Air pollution, along with a range of other environmental factors have been included in a new shortlist linked to the risk of getting dementia.
Scientists from the University of Edinburgh and elsewhere compiled the list after reviewing dozens of studies which investigated the risk factors for Alzheimer’s and other forms of dementia.
What they found was that a lack of vitamin D, air pollution and exposure to certain types of pesticides were all found to raise the dementia risk. In addition to these, excessive minerals in drinking water were also found to be linked to the disease.
It’s important to note however that these are not proven causes of the condition, instead they’re simply associations and common linkages found during the studies.

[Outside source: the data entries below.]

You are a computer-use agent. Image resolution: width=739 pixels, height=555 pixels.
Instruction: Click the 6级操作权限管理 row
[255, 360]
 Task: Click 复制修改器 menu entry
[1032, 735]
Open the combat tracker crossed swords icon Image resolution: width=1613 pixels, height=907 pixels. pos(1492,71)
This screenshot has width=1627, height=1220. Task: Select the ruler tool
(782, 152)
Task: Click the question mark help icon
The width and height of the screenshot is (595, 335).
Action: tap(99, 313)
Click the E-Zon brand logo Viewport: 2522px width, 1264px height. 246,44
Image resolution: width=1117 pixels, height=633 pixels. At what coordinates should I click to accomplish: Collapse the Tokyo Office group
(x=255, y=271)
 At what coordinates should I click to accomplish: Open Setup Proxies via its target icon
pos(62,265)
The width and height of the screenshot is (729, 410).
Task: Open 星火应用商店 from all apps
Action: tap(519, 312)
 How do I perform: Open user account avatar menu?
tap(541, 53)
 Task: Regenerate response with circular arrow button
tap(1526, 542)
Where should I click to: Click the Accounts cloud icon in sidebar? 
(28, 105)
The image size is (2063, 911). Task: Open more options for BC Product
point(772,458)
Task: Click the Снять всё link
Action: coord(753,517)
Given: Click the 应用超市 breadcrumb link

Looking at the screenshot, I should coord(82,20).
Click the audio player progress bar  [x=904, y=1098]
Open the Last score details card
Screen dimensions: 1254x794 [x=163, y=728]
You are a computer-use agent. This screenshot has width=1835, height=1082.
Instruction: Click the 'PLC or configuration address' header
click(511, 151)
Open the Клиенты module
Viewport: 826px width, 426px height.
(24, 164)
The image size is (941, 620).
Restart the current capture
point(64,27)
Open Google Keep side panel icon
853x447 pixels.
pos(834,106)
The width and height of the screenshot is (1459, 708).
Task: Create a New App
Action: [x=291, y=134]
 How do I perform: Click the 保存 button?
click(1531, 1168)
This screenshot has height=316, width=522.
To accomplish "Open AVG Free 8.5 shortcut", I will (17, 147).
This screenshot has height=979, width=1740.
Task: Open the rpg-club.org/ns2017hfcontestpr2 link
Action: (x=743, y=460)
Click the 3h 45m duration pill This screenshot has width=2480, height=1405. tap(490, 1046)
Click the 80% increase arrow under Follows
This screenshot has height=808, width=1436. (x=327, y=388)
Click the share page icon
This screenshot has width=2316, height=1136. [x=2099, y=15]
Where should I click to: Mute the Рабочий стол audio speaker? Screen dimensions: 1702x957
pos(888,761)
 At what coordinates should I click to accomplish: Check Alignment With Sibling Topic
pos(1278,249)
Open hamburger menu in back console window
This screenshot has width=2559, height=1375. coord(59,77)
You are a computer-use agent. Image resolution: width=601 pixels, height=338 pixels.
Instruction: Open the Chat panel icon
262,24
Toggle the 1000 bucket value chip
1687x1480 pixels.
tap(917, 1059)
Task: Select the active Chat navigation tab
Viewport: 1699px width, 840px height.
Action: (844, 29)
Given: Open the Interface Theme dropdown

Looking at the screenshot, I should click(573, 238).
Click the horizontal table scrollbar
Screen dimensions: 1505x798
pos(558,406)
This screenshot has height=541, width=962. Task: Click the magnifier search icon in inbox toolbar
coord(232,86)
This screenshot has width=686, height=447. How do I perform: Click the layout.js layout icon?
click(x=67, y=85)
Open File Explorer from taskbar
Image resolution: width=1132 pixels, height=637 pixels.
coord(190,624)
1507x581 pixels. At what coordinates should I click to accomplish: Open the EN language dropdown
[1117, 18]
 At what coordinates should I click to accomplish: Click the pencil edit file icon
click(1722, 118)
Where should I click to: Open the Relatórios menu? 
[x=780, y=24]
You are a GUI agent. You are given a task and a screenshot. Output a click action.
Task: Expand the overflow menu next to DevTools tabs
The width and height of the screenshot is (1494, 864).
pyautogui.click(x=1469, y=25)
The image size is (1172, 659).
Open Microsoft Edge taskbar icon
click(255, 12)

Lead scientist Dr Tom Russ, from the University of Edinburgh, said: “Our ultimate goal is to prevent or delay the onset of dementia. Environmental risk factors are an important new area to consider here, particularly since we might be able to do something about them.
“We found that the evidence is particularly strong for air pollution and vitamin D deficiency. But we really need more research to find out whether these factors are actually causing dementia and how, and if so, what we can do to prevent this.”
About a third of a person’s risk of developing dementia remains unexplained, pointing to the potential involvement of environmental factors.
The findings are published in the journal BMC Geriatrics.
Commenting on the research, Professor Robert Howard, an expert on old age psychiatry at University College London, said: “There is robust evidence that head trauma and poor cardiovascular health increase dementia risk. But most of the environmental factors identified in this review probably represent no realistic increase or only a vanishingly tiny increased risk for dementia.
“If you want to avoid dementia, look after your heart and try to avoid getting knocked unconscious.”
Professor Tom Dening, from the University of Nottingham, said: “What is difficult is to tell whether the environmental exposures are themselves contributing to dementia or whether they are in fact acting as proxies for some underlying variable.”
Dr Tara Spires-Jones, interim director of the Centre for Cognitive and Neural Systems at the University of Edinburgh, pointed out: “The key word here is ‘associated’. While this study was thoroughly conducted, an association, or statistical correlation, like this does not imply that any of these factors cause dementia. There could be another factor, related to the two, that is the cause.”